Supplied records:
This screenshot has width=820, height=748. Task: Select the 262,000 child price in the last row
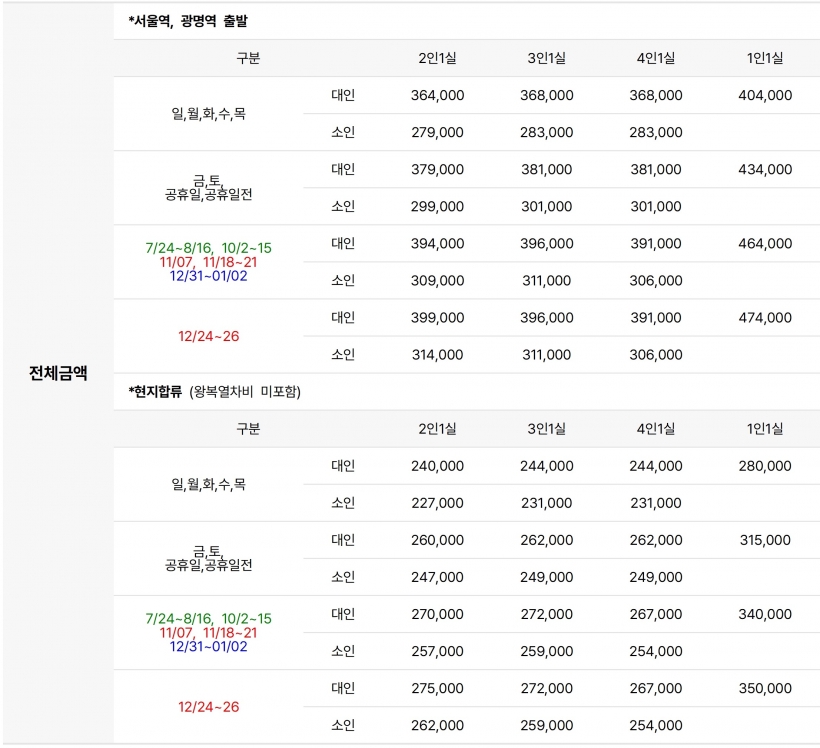[437, 726]
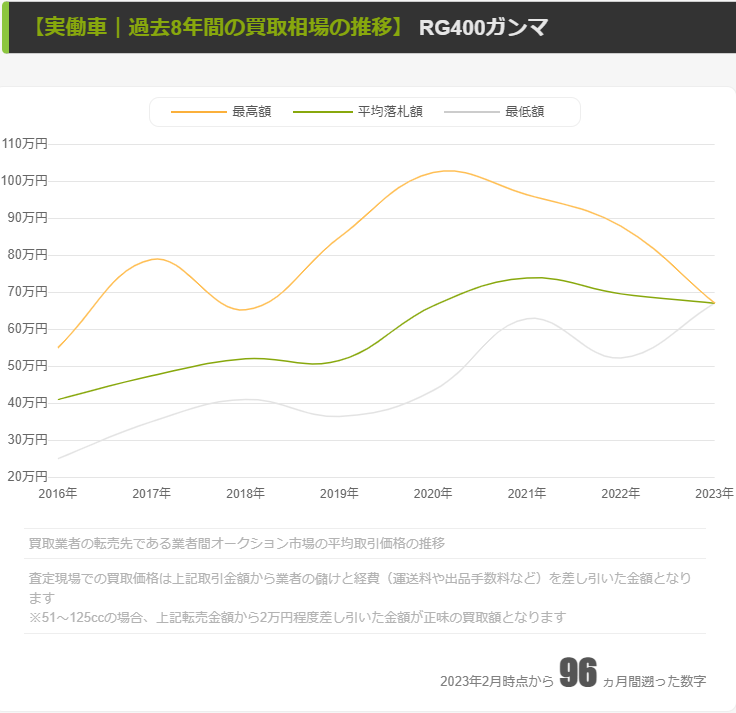Image resolution: width=736 pixels, height=713 pixels.
Task: Click the RG400ガンマ model name in header
Action: [484, 27]
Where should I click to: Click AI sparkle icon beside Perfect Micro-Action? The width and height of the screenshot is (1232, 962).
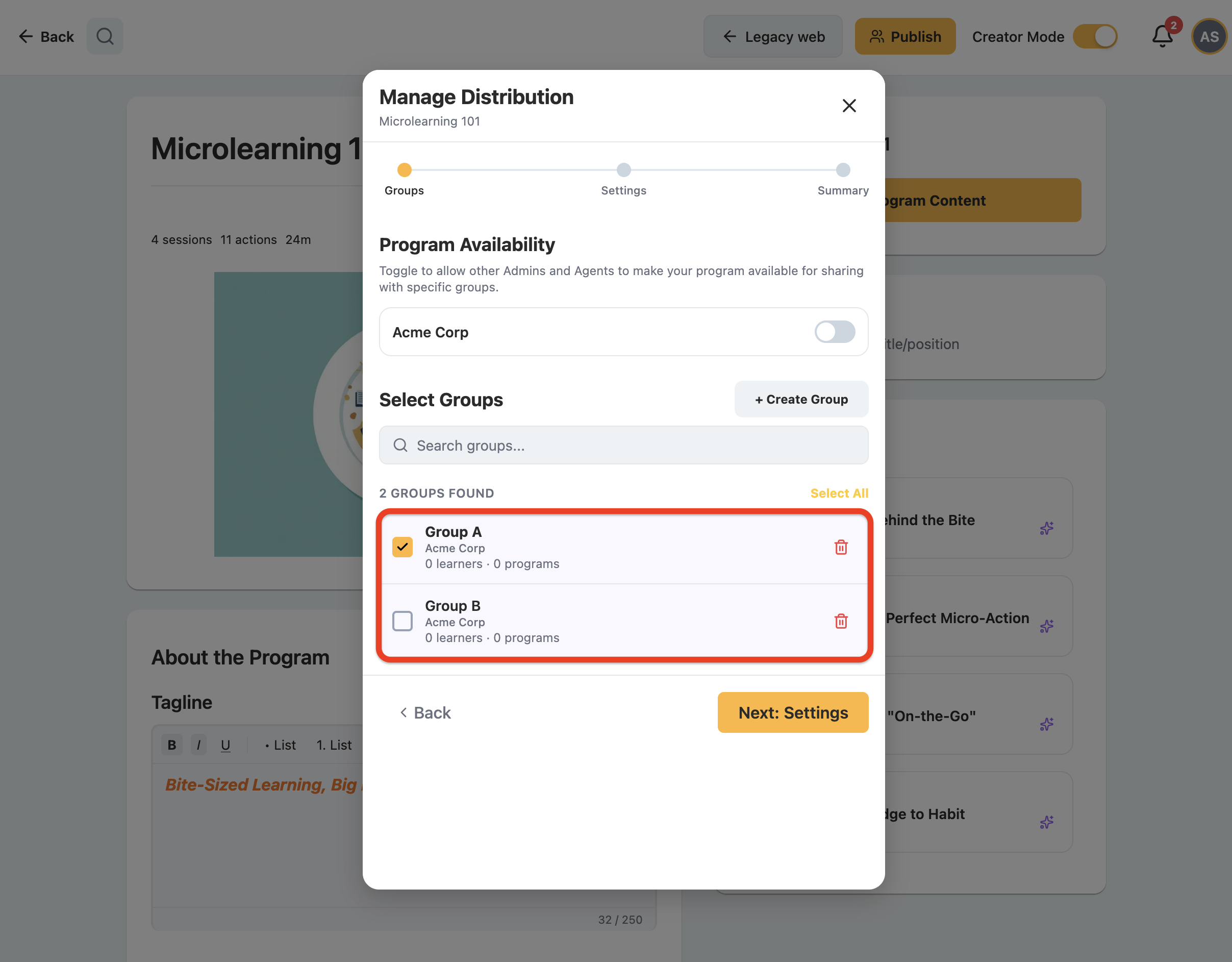point(1046,626)
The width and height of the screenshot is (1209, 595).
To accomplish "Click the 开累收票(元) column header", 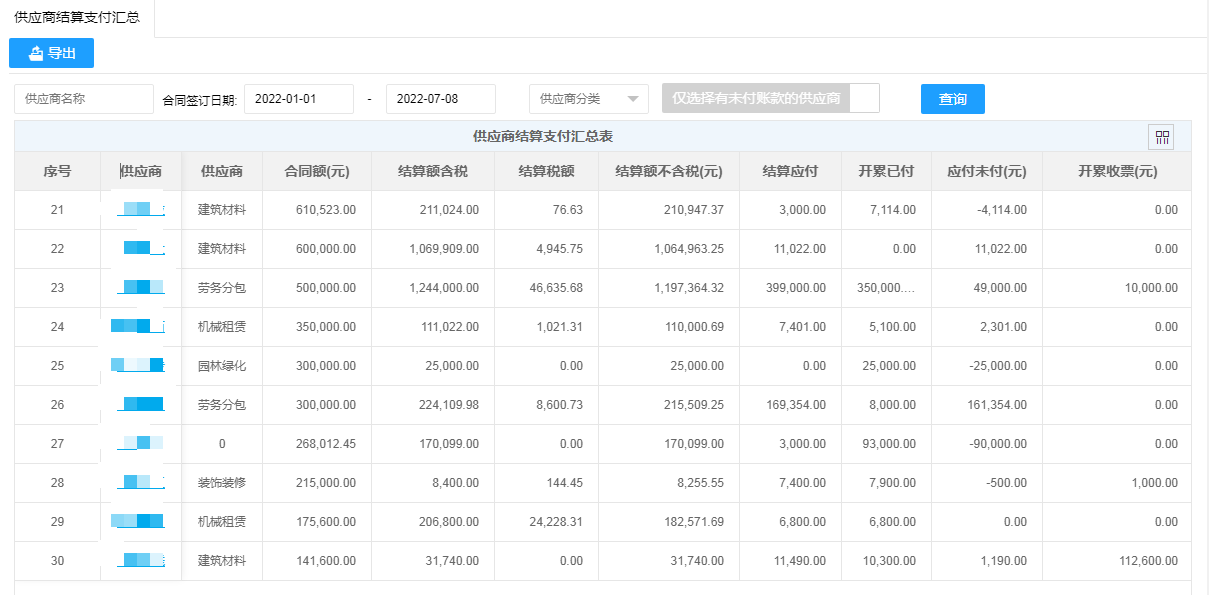I will pos(1117,171).
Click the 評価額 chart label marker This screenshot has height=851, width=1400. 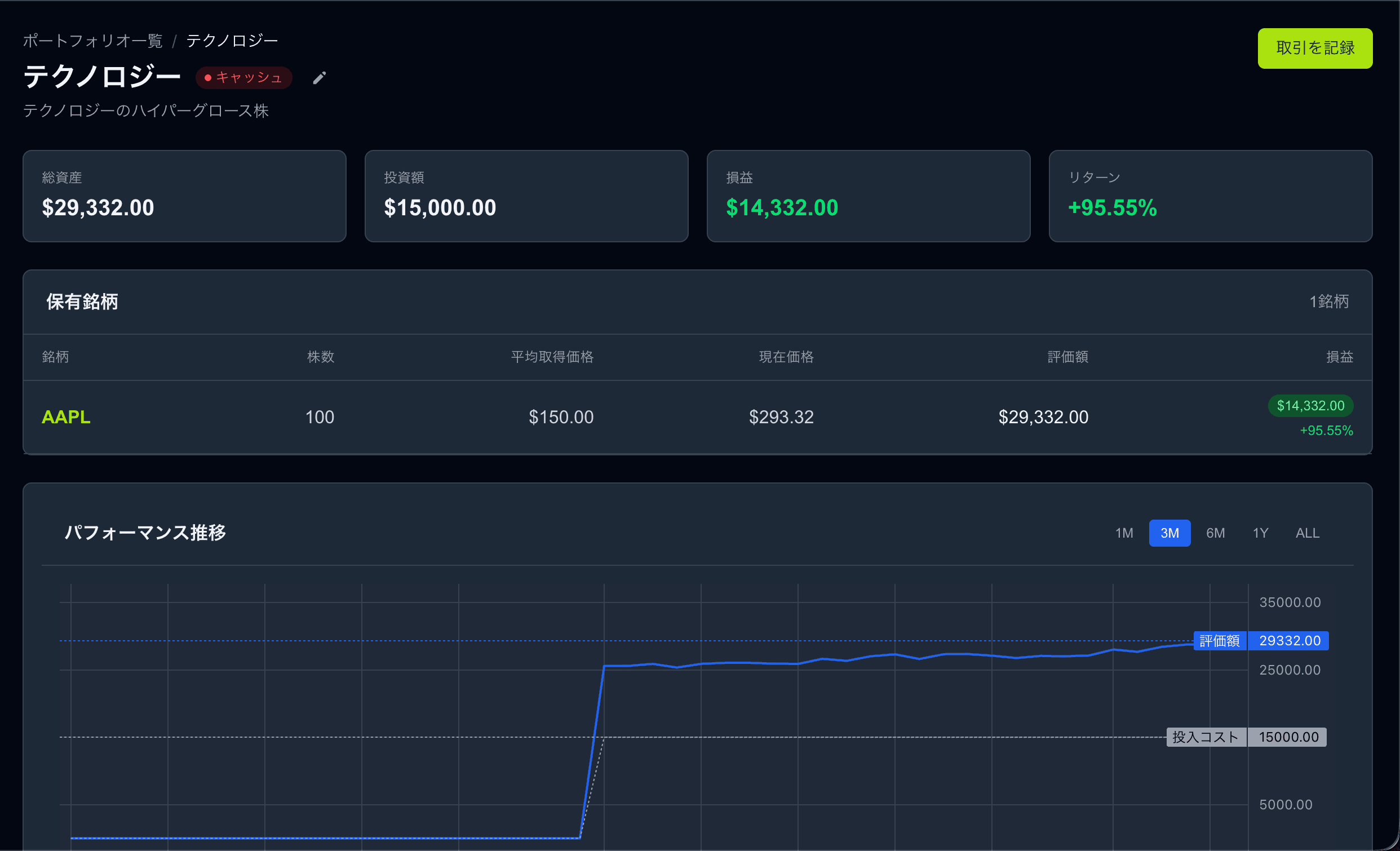1219,641
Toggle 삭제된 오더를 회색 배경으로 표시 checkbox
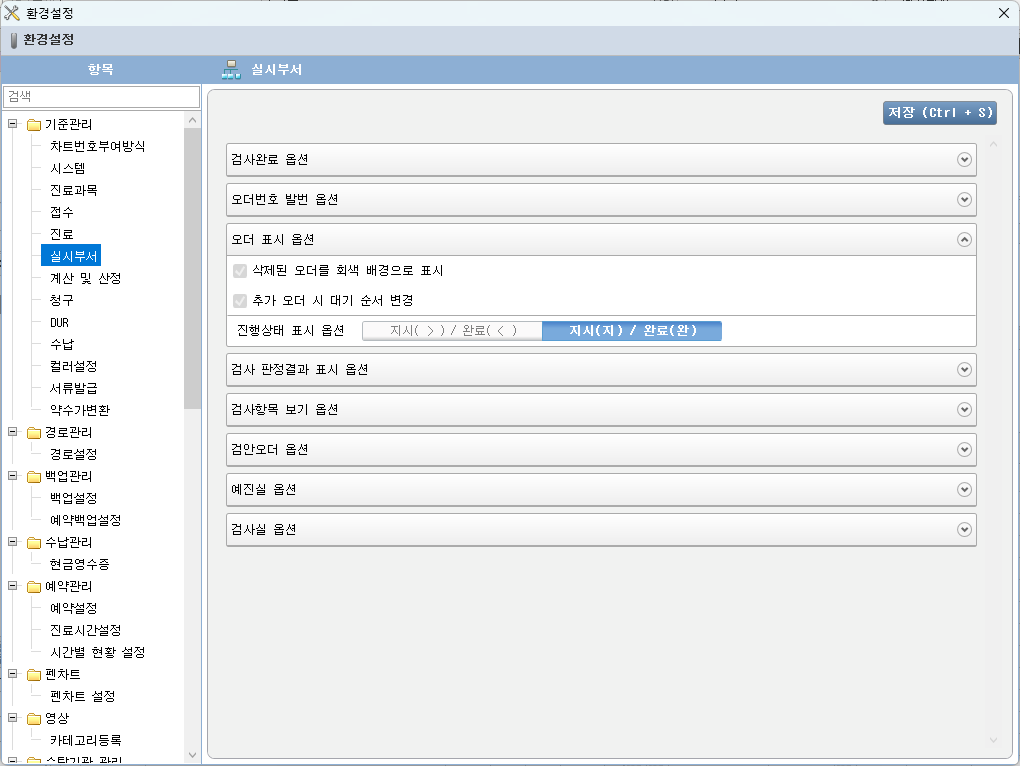The height and width of the screenshot is (766, 1020). click(x=240, y=271)
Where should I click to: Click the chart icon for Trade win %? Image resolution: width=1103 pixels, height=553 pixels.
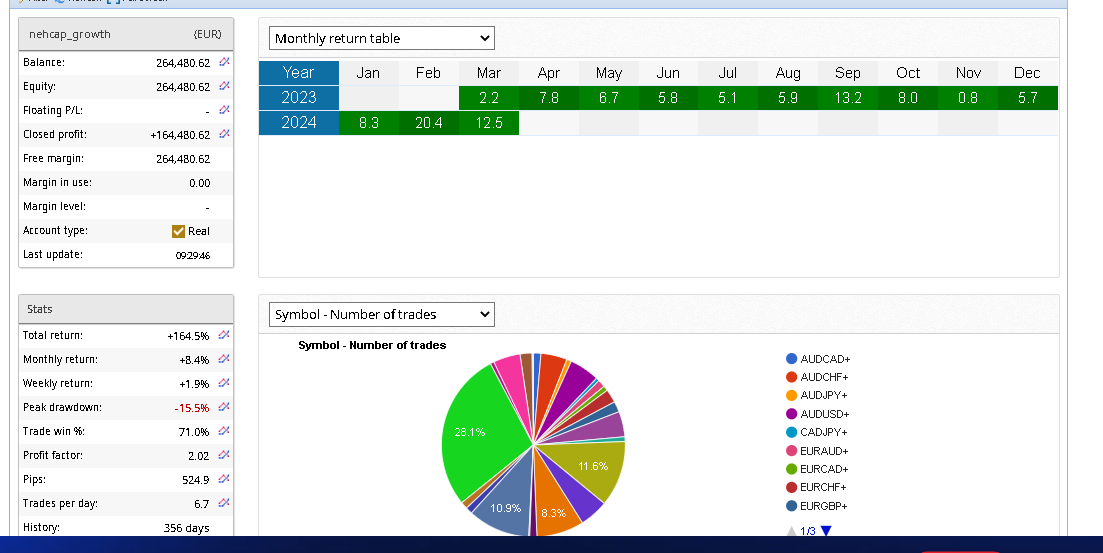point(224,431)
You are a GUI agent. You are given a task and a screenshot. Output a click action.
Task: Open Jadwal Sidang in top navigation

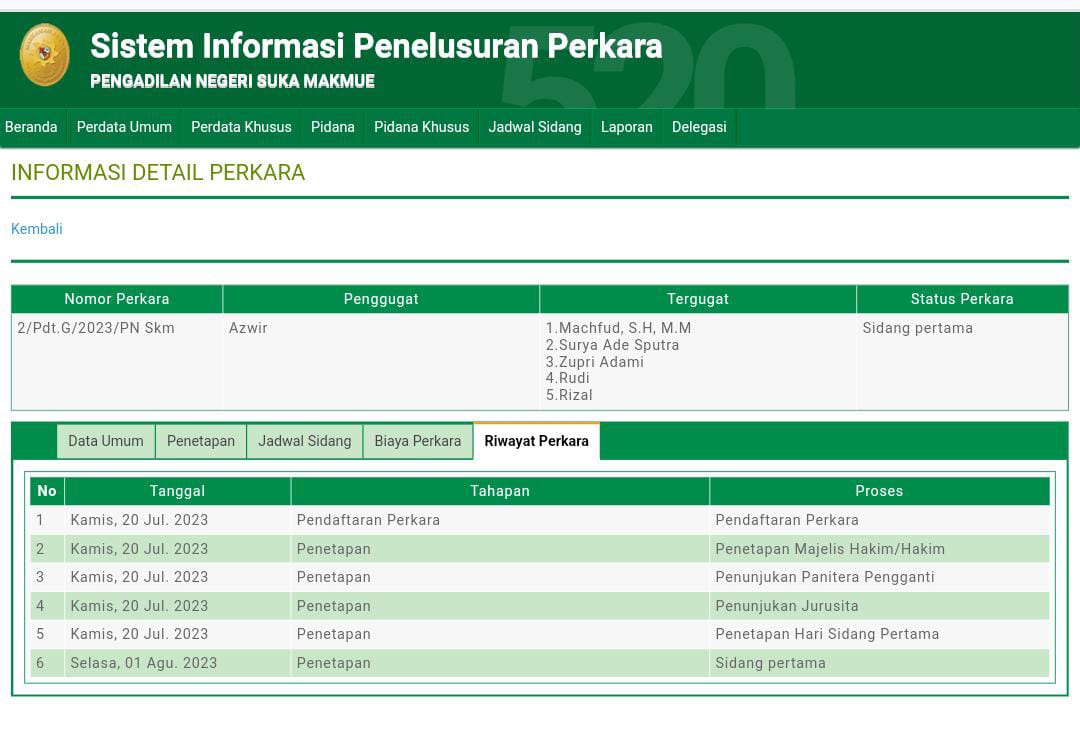pyautogui.click(x=535, y=127)
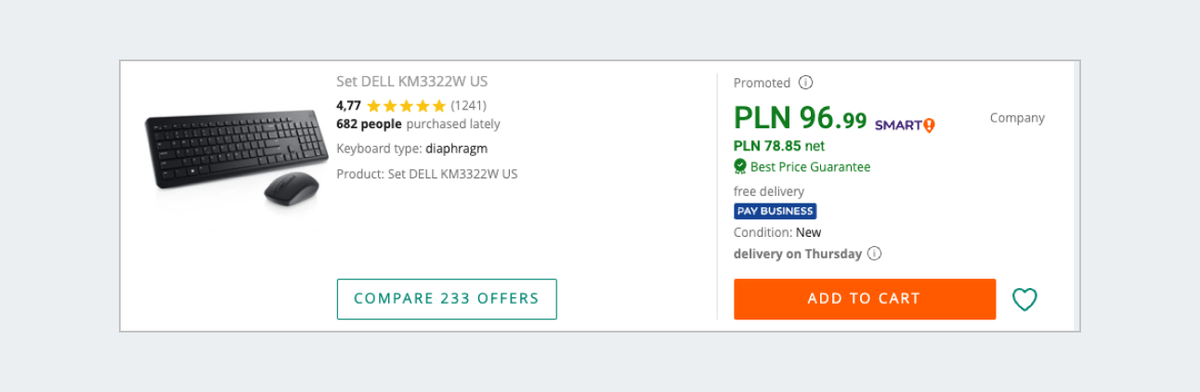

Exercise:
Write out again, exactly, the lines from the start of the listing up to the line containing "The width and height of the screenshot is (1209, 595).", with both ends and without pictures.

Response box:
This screenshot has width=820, height=748. Task: Select the 262,000 child price in the last row
[437, 726]
Image resolution: width=736 pixels, height=713 pixels.
Task: Click the RG400ガンマ model name in header
Action: [484, 27]
Where should I click to: Click AI sparkle icon beside Perfect Micro-Action? The width and height of the screenshot is (1232, 962).
point(1046,626)
The width and height of the screenshot is (1209, 595).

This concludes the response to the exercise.